Hacking consumer robots

 Industrial robots are extremely expensive. As an alternative I hack robots like ArcBotics' Sparki:


Kleenex light

 In a dark room you can see a spot of light emitted when you pull a Kleenex from its box. The tissue is rubbing along and away from the plastic at the opening. Static electricity I assume.

Wednesday, February 26, 2025

Cloud repatriation

Almost all of my Java software was run on the cloud* but I have not used Java for a long time now. I've run BASIC in the cloud a tiny bit but I'm not using cloud computing at all for Python, C/C++, Prolog, or Lisp programs. 

* from a Windows PC.

Monday, February 10, 2025

Sensor packs


 The sensor pack for use on one of my Asa H AI robots.* (I think that having several packs that are smaller than this** is probably best.)

* See, for example, my blogs of 8 January 2018, 1 October 2015, and 4 September 2024.

** On multiple robots.

Friday, February 7, 2025

AI race?

I don't believe that there is only one way to build an intelligent system* and that it will be ideal for all applications/specialties. So I don't think that there is a race that will have a single "winner." In discussing "space races" I have noted issues that I have with "crash programs".**

Also, the first way that is discovered that is capable of doing something is frequently not the way that will prove best in the long run. An example would be DC electric power distribution being replaced by AC.

Is all this hype*** needed to fund AI research? It's diverting resources away from other equally important AI work.

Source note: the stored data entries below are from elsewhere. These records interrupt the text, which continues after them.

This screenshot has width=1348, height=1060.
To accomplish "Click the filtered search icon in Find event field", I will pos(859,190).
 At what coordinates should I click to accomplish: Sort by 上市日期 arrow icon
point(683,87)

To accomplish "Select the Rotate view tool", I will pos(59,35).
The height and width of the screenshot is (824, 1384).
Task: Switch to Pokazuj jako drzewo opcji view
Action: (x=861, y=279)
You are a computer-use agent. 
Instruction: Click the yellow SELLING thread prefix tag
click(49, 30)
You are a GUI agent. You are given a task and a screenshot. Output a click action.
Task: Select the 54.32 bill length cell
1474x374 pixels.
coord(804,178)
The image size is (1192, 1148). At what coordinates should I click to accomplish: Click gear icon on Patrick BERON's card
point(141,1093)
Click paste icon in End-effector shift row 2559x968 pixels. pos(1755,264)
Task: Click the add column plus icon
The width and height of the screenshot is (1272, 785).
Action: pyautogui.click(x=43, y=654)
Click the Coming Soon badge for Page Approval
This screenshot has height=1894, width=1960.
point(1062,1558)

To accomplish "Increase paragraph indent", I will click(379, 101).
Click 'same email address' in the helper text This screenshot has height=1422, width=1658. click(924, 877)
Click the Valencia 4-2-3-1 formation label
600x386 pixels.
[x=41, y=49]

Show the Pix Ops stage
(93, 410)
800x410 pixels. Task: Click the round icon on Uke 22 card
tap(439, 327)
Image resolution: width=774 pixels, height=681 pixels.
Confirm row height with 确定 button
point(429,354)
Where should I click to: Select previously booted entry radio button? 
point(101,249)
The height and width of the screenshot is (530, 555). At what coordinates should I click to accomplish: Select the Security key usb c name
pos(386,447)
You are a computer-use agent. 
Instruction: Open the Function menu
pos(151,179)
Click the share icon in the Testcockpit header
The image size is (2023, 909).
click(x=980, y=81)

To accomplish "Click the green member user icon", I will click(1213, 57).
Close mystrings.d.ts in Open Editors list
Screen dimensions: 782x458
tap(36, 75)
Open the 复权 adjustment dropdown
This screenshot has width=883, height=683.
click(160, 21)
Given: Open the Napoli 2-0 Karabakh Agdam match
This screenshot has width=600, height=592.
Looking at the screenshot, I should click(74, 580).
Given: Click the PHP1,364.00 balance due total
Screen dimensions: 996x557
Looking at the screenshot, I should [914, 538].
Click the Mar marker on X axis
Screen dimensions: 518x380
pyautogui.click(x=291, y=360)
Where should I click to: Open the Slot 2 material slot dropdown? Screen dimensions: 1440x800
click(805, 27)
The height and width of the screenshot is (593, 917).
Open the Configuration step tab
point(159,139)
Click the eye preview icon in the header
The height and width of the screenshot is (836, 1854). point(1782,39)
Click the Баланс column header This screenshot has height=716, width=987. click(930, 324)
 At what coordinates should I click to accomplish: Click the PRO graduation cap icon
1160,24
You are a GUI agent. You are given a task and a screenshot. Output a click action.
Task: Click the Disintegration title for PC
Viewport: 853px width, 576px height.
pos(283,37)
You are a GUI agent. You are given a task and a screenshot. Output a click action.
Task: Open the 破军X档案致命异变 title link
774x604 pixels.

* or one architecture or one set of hardware

** See my blog of 21 October 2024.  

*** lies

Saturday, February 1, 2025

Mars colonization

The purpose of life is to survive and spread so it makes sense to colonize Mars. But this can involve mechanical life, it need not involve human life. 

LLMs today

LLMs currently are a system for learning* large complex functions from example data**. Currently those functions do not represent very long temporal sequences.*** They are also extremely energy inefficient.****

* approximating

** The data should really be cleaned, curated, and presented in the right order.

*** i.e., there is limited short term memory. This somewhat limits the tasks these LLMs are good for. But, again, different architectures are good for different tasks/specialties.

**** this is a rather brute force approach

Wednesday, January 1, 2025

A.s.a. H. question generation

 If A.s.a. generates an output signal that is too weak it will be unable to drive its effector (motor, servo, etc.). But if the output signal is above some preset threshold it can, instead, trigger a question, e.g., "should the xxxxxxx  effector be triggered?" Bystanders may then respond or ignore the question as they see fit. 

An issue with LLM generated computer code

 It is my impression* that LLM generated code requires more debugging as compared to my hand written code. I think most of us hate debugging. Especially debugging other people's code.

* I admit that I don't have enough experience to quantify this impression.



On the simulation hypothesis

First and foremost I am my mind. Our best current model says that my thoughts are electrochemical signals in a biological brain*. The simulation hypothesis would have me be signals (electrical?) in a vast computer. This doesn't seem any less "real". We've already been adding lots of layers to our models of reality*.

* Or, at a deeper level, quantum fields and the like?

Rocket recovery and reuse

For every pound you must invest in the heat shield for the recoverable rocket's orbital* stage you will lose one pound of payload. Does it make sense then to recover simple tankage? Perhaps one should only recover the engines, pumps, and avionics. I.e., something like** ULA's "SMART" but applied to the upper stage***.